The political responsibility for the scandals of the government’s ‘golden passports” program is grave and lies entirely with Nikos Anastasiades and the DISY government.
The decisions they have now taken – following our country’s humiliation internationally – neither wash away the government’s responsibility, nor do they ‘close’ the issue.
The government’s decisions cannot hide the fact that the President and the Government initially weren’t replying to the pressing questions raised. They subsequently reassured the people that there was no problem and then they were labelling as “enemies of the country” all those who were asking questions about the scandals.
Who, if not the Anastasiades government, will take the responsibility:
• Firstly, for the country’s humiliation/ridicule and,
• Secondly, for the setting up of this industry of manipulation, non-transparency and greed?

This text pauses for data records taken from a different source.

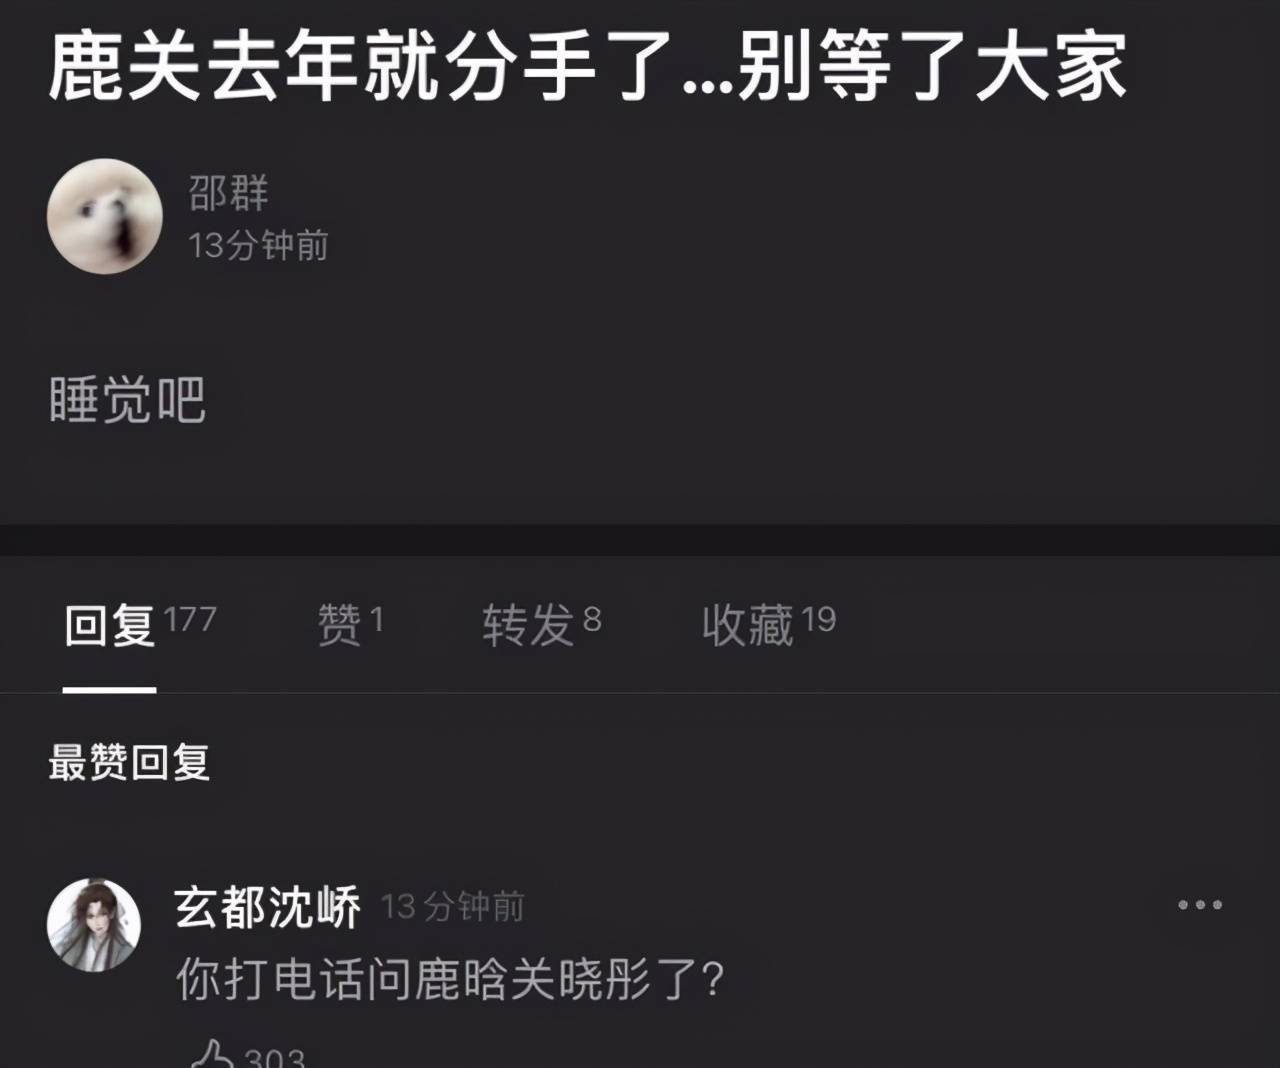Tap the 13分钟前 timestamp under 邵群
Viewport: 1280px width, 1068px height.
(x=258, y=245)
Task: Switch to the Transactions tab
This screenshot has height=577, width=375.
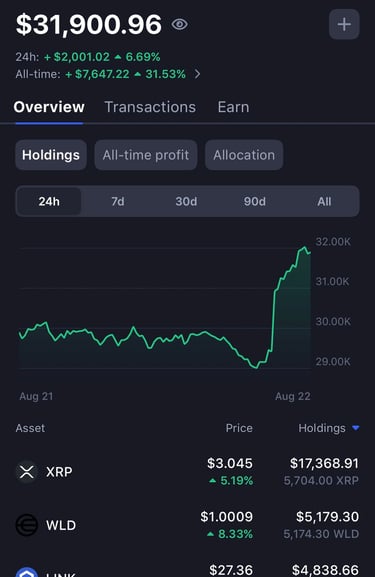Action: coord(150,107)
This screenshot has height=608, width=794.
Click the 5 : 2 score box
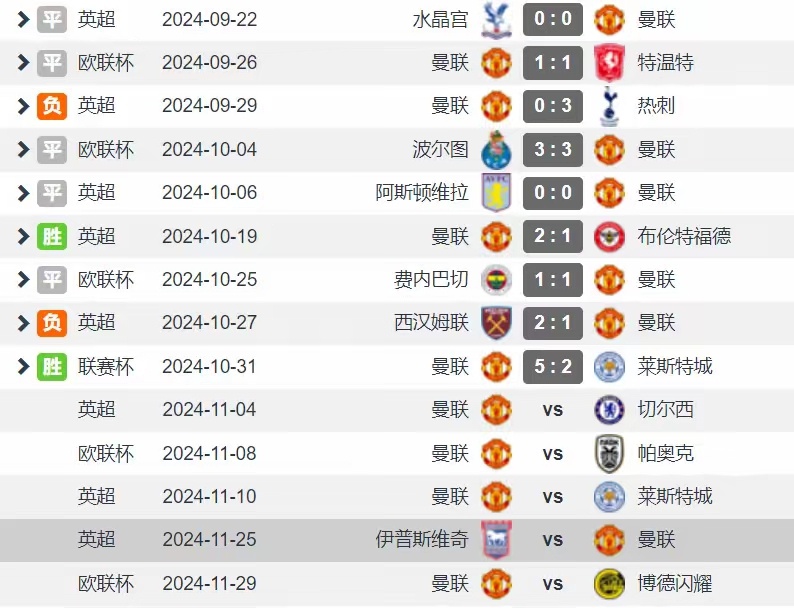pos(553,367)
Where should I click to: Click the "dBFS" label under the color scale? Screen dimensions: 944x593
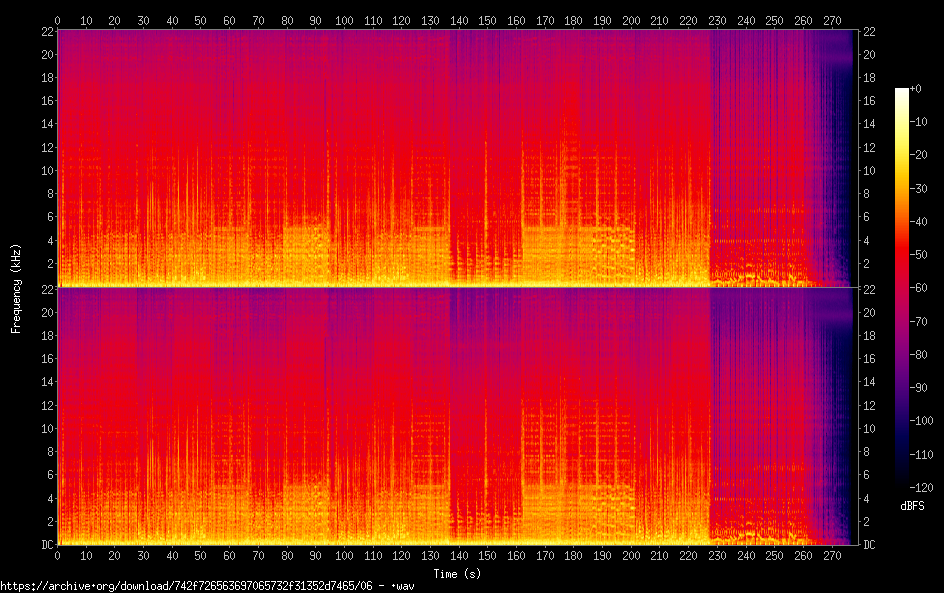911,507
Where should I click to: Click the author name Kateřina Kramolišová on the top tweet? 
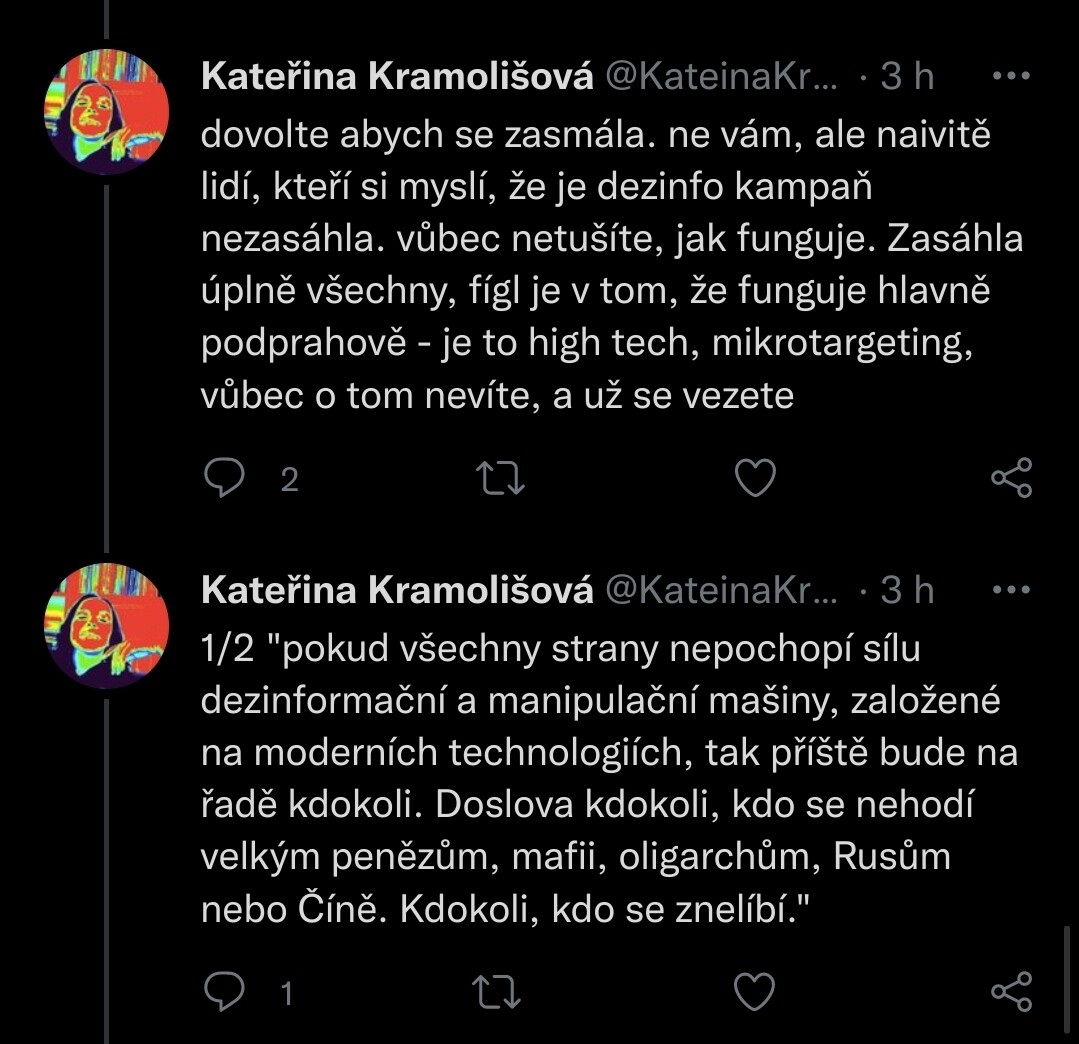(397, 77)
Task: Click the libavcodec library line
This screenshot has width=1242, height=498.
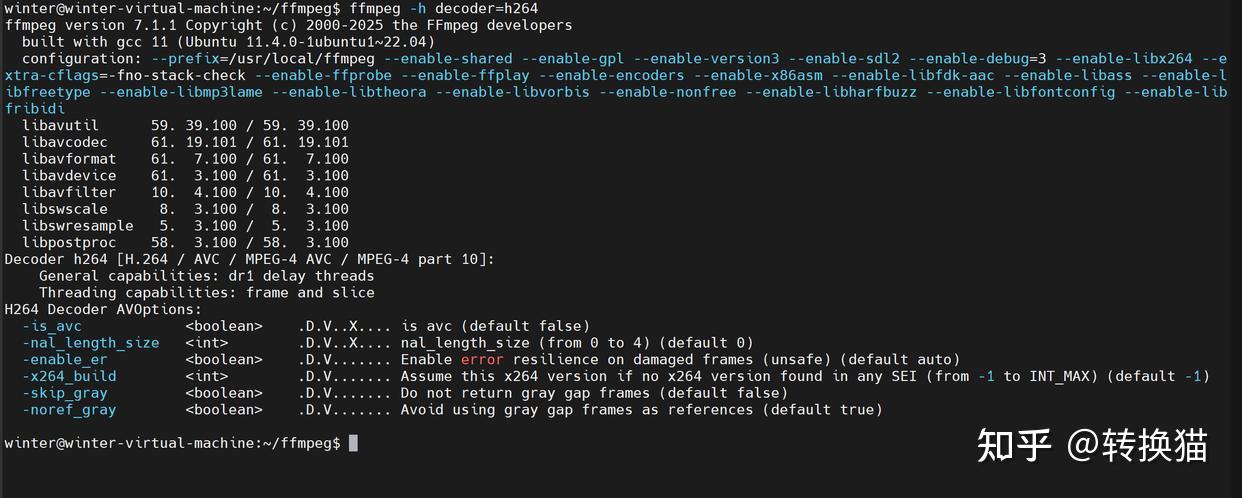Action: pos(185,142)
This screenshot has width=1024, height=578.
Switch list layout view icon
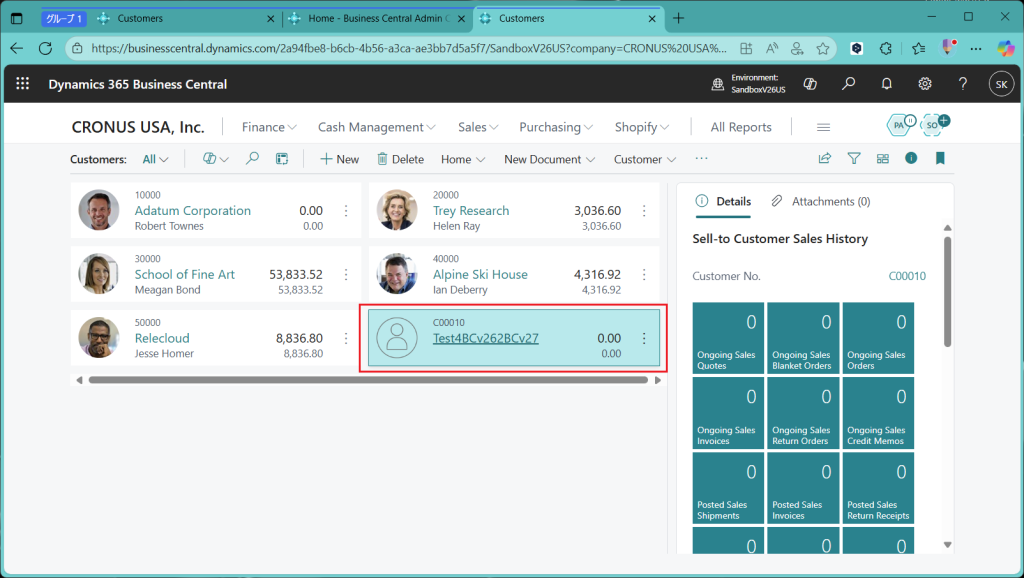pyautogui.click(x=883, y=159)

When the…”antidote” that the Archbishop took for his real estate intermediary is put at 300,000 euros, everyone understands:
• How much money is involved in this industry the government set up and,
• How many interventions were being made through relations with the executive power so that numerous cases could be promoted.
These aren’t done by mistake, nor are they due to inadequate rules. These are committed because of corruption and everyone can comprehend why Cyprus from 2013 up to 2018 has slipped down in the table of international indicators on corruption. We await to see what the figures for 2019 will show.
As a result, the whole of Cyprus knows the truth.
If the scandal with the Malaysian big fraudster hadn’t been exposed – which became unmanageable in communication terms for the Presidency –
• The government ruling forces wouldn’t have admitted mistakes,
• They wouldn’t have conducted any investigations,
• Nor would citizenships have been revoked.
Just as, they didn’t do anything about the naturalizations of the Cambodian officials.
Just as, in any case, the President still hasn’t given an answer to the question which isn’t being investigated by the Auditor General – as Mr. Anastasiades misleadingly claimed – concerning the Saudi Arabian Sheikh. The Auditor General is looking into the President’s official trips, and not into the recreational trip to the Seychelles with the Saudi Arabian Sheikh’s private jet.
So, once again we ask the following questions:
Did Mr. Anastasiades use the Saudi Arabian Sheikh’s private jet for his family vacations in Seychelles?
Yes or No? How difficult is it really to give an answer?
Evidently, the fact that he hasn’t replied for 20 days is an eloquent reply.
• And precisely because neither the President, nor the Presidential Palace is giving any answers, AKEL today has tabled the matter to be discussed in the Parliamentary Audit Committee on this specific trip.